** Supplied passage follows **

Abstract
To realize the potential of the latest High-Performance-Computing (HPC) architectures for reservoir simulation, scalable linear solvers are necessary. We describe a parallel Algebraic Multiscale Solver (AMS) for the pressure equation of heterogeneous reservoir models. AMS is a two-level algorithm that employs domain decomposition with a localization assumption. In AMS, basis functions, which are local (subdomain) solutions computed during the setup phase, are used to construct the coarse-scale system and grid transfer operators between the fine and coarse levels. The solution phase is composed of two stages: global and local. The global stage involves solving the coarse-scale system and interpolating the solution to the fine grid. The local stage involves application of a smoother on the fine-scale approximation.
The design and implementation of a scalable AMS on multi- and many-core architectures, including the decomposition, memory allocation, data flow, and compute kernels, are described in detail. These adaptations are necessary to obtain good scalability on state-of-the-art HPC systems. The specific methods and parameters, such as the coarsening ratio (Cr), basis-function solver, and relaxation scheme have significant impact on the asymptotic convergence rate and parallel computational efficiency.
The balance between convergence rate and parallel efficiency as a function of the coarsening ratio (Cr) and the local stage parameters is analyzed in detail. The performance of AMS is demonstrated using heterogeneous 3D reservoir models, including geostatistically generated fields and models derived from SPE10. The problems range in size from several-million to 128-million cells. AMS shows excellent behavior for handling a fixed-size problem as a function of the number of cores (so-called strong scaling). Specifically, for a 128-million cell problem, a speed-up of nine-fold is obtained on a single-node 12-core shared-memory architecture (dual-socket multi-core Intel® Xeon® E5-2620-v2), and more than twelve-fold on a single-node 20-core shared-memory architecture (dual-socket multi-core Intel® Xeon® E5-2690 v2). These are encouraging results given the limited memory-bandwidth that cores can share in a single node, which tends to be the major bottleneck for truly scalable solvers. We also compare the robustness and performance of our method with the parallel SAMG solver from Fraunhofer SCAI.

** End of Supplied passage **
** Stored data follows **

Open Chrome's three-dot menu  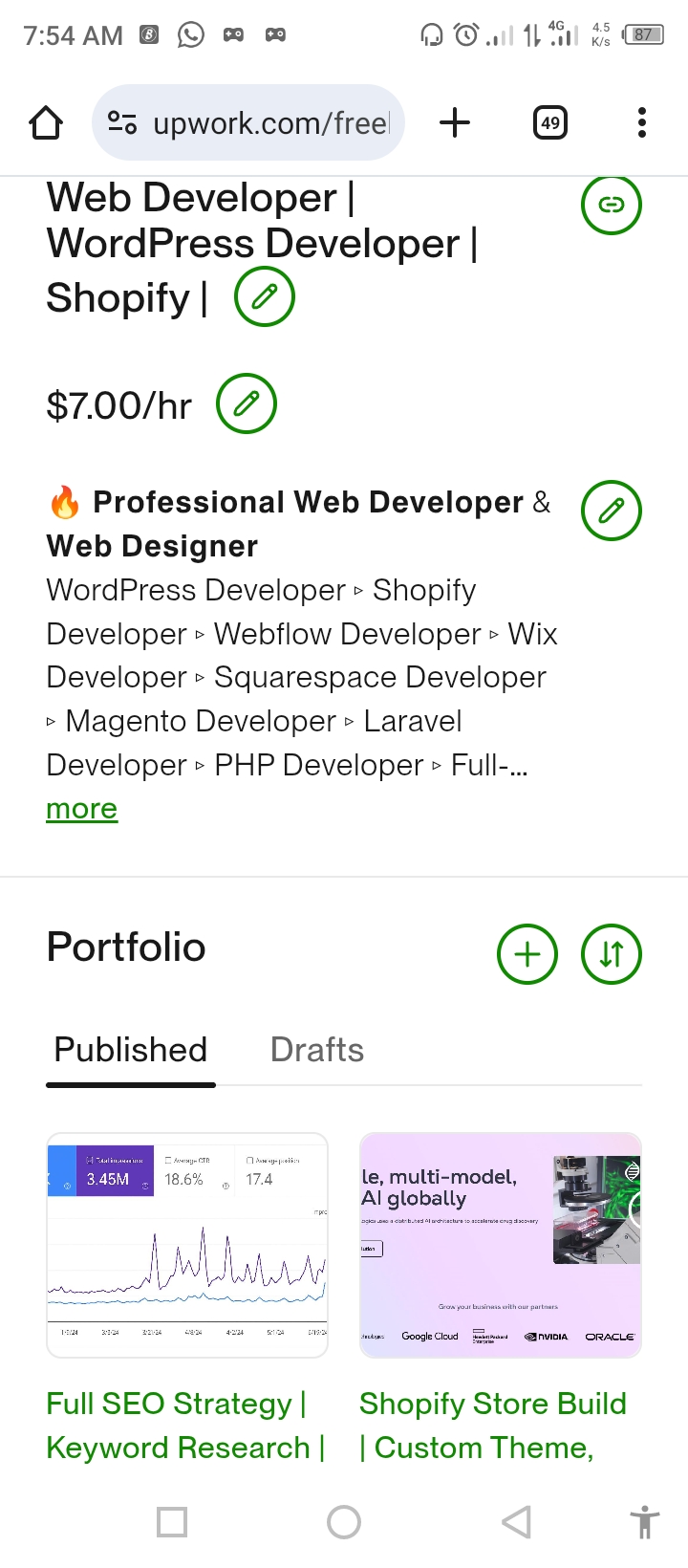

** End of Stored data **

> **Task prompt**
In the abstract on the parallel Algebraic Multiscale Solver, why are the single-node speed-ups called "encouraging results"? Answer in one to three sentences. The listing is separate material and has no connection to the abstract on the parallel Algebraic Multiscale Solver.

> **Written reply**
The nine-fold and more-than-twelve-fold speed-ups were achieved even though the cores in a single node share limited memory bandwidth. That shared bandwidth tends to be the major bottleneck for truly scalable solvers.